The organization of the rest of the paper is as follows: In Sect. 2, we provide the fundamentals of QCA technology. In Sect. 3, the previous works are discussed. The proposed QCA structures of Fredkin gate and code converters and their simulations are fully described in Sect. 4. Evaluation parameters for the proposed N-bit code converter are also calculated in Sect. 4. Section 5 shows the simulation results of the suggested QCA designs using the QCADesigner tool. In Sect. 6, the suggested structures are compared to related research, and an energy dissipation analysis of the proposed structures are presented. In Sect. 7, we concluded our work and proposed some future research directions.
2 Fundamentals of QCA
For the paper to be self-contained, in this section, we briefly describe various aspects of QCA technology, including QCA cells, QCA wires, QCA majority, QCA inverters, and QCA clocks.
2.1 QCA cell
The QCA cells are the most basic blocks of quantum-dot cellular automata circuits. As shown in Fig. 1, each QCA cell has four quantum dots and two free electrons at every corner. Tunnel junctions separate the dots so that electrons can reposition from one location to another [12]. A QCA cell can take several states depending on the occupation of electrons inside the dots. The operation of the QCA relies on Coulombic interactions. Electrons remain diagonally oriented due to Coulombic interactions, as seen in Fig. 1a and b [13]. This causes two states of polarization to emerge, logic ‘0’ (P = −1) and logic ‘1’ (P = + 1). P is the polarization of the cell [14]. Coulombic interactions enable neighboring QCA cells to exchange information; the state of one influences the state of the other.
2.2 QCA wire
In the design of logic circuits, designers use normal cells (in four zones), rotating cells, cells with fixed polarization, and input/output cells in QCA, as depicted in Fig. 2 [8]. A binary wire is a set of cells horizontally or vertically that transmits information.
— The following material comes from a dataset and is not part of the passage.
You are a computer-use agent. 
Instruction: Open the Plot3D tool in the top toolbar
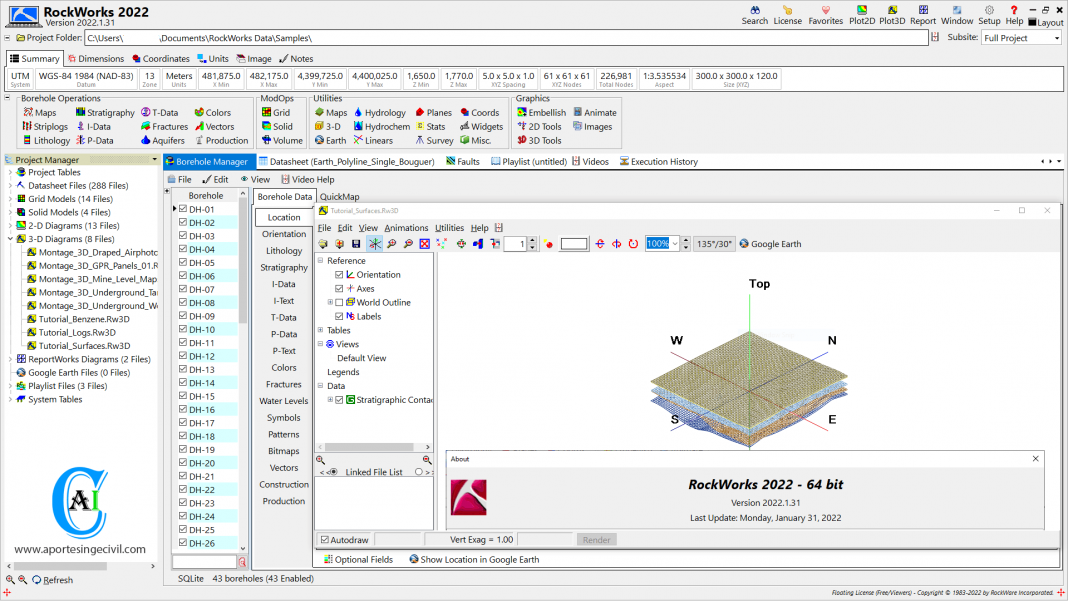(892, 14)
A QCA wire is formed by connecting several cells at 90°, as shown in Fig. 3a, or 45° side by side, as shown in Fig. 3b [15]. The signal propagates along the wire from left to right as the leftmost cells are activated. A line of QCA cells forms a 90-degree QCA wire. A QCA wire with 45° cells transfers the incoming signal into odd cells and inverts it into even cells. QCA technology has two types of wire-crossings: coplanar and multilayer. It is possible to perform a wire-crossing in one layer called a coplanar wire-crossing. Figure 4b shows a QCA wire with 45-degree cells crossing over a regular wire. Alternatively, wires on either side of the wire-crossing should have two-phase differences, as shown in Fig. 4a. According to Fig. 4c, multilayer crossovers use multilayered architectures to pass the QCA wires over each other [16].
2.2.1 QCA clocking
Wires are divided into multiple clock zones to avoid signal degradation caused by a long chain of cells in the same clock zone. A QCA circuit uses the clock to synchronize and regulate information flow. In very large scale integrated (VLSI) circuits, a signal controls the time, while in QCA, the clock controls the storage and removal of information within cells [17]. For altering time in the circuit, QCA calculations require a multi-phase clock [18]. A QCA clock comprises four phases: switch, hold, release, and relax [19]. The phases are 90 degrees apart. During the switch phase, the QCA cell begins the transition from unpolarized to a polarized state, and the barriers between the dots rise. In the hold phase, the barrier of the cell is at its maximum, electrons cannot tunnel through the dots, and the polarization of the cell does not change. The barrier is decreased in the release phase, allowing electrons to tunnel through the dots, and the cell's states become unpolarized. In the relaxation phase, the barrier stays reduced, and the cell is unpolarized. This clocking scheme splits a QCA array into four sub-arrays called clock zones. According to this method, a clock zone can complete its computation in four phases [6].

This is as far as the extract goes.